The decline in prices coincides with the fall of new house listings. Zillow estimates that listings for luxury homes have fallen 46%. Affordable homes have seen a 32% drop in new listings.
According to Redfin, a real estate listing company, last month saw a sharp annual decline in home sales of 22.7%. At the same time, new listings fell 41% annually in April. Housing stock also declined by 21%.
Despite these obstacles, the average selling price rose 5% year on year to $ 304,000 over the course of a month. But this is not an indicator of long-term strength, as houses originally entered into sale in previous months would lead to higher prices.
The discount rate for new ads gives you a better idea of where the housing market is heading. Not surprisingly, sellers are offering big discounts in the coming months, as buying a home is becoming more difficult, despite low mortgage rates.
Prices will fall further
Bulls in the housing market believe that low mortgage rates in the United States will be a fair wind and will help attract buyers. But this is not so, as banks tighten lending criteria in light of the worsening employment scenario.

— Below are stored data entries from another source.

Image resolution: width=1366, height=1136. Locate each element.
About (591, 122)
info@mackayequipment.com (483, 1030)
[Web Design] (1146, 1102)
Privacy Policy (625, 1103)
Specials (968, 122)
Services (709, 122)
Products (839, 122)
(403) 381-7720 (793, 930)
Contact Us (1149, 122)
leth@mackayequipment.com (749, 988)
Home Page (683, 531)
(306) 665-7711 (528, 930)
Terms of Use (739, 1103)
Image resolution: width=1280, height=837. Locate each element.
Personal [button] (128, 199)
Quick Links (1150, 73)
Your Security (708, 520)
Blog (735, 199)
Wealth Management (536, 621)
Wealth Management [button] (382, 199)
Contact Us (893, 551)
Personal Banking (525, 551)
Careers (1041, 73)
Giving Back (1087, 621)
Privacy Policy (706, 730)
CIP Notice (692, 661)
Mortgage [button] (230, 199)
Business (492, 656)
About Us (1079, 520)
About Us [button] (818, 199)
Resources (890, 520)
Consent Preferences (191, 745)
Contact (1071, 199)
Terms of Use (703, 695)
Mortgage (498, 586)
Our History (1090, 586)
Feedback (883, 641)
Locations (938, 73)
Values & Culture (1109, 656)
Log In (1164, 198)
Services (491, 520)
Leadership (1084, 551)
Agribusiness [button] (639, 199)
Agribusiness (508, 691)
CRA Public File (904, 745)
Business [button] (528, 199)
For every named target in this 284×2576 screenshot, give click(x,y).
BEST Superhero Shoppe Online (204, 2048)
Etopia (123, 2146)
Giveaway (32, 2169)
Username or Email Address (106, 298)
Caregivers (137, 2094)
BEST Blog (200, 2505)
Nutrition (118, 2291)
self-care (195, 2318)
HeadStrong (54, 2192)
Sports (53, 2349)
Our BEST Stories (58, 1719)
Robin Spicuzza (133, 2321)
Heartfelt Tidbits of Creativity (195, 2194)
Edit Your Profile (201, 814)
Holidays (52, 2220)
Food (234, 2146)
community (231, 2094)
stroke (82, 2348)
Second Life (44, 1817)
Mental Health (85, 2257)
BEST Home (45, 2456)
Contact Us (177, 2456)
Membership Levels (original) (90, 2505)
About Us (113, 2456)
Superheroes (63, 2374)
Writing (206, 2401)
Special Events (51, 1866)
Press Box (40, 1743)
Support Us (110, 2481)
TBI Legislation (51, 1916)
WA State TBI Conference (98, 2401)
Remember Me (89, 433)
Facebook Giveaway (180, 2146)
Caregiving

This caused fear among banks, which decided to withdraw certain financial products related to housing in the light of the employment crisis.
Declining employment prospects and a bleak macroeconomic environment could lead to an escape into liquidity. In this case, homeowners may be forced to put up their homes for sale in order to gain access to cash.
But obtaining a loan may not be easy, and the number of potential buyers may not be large enough due to poor employment conditions. As a result, sellers can compete with each other to unload real estate, which leads to higher discounts.
A recent drop in price list indicates that the US housing market may already have begun to fall. But this may be just the beginning, as the true impact of COVID-19 takes time to break out.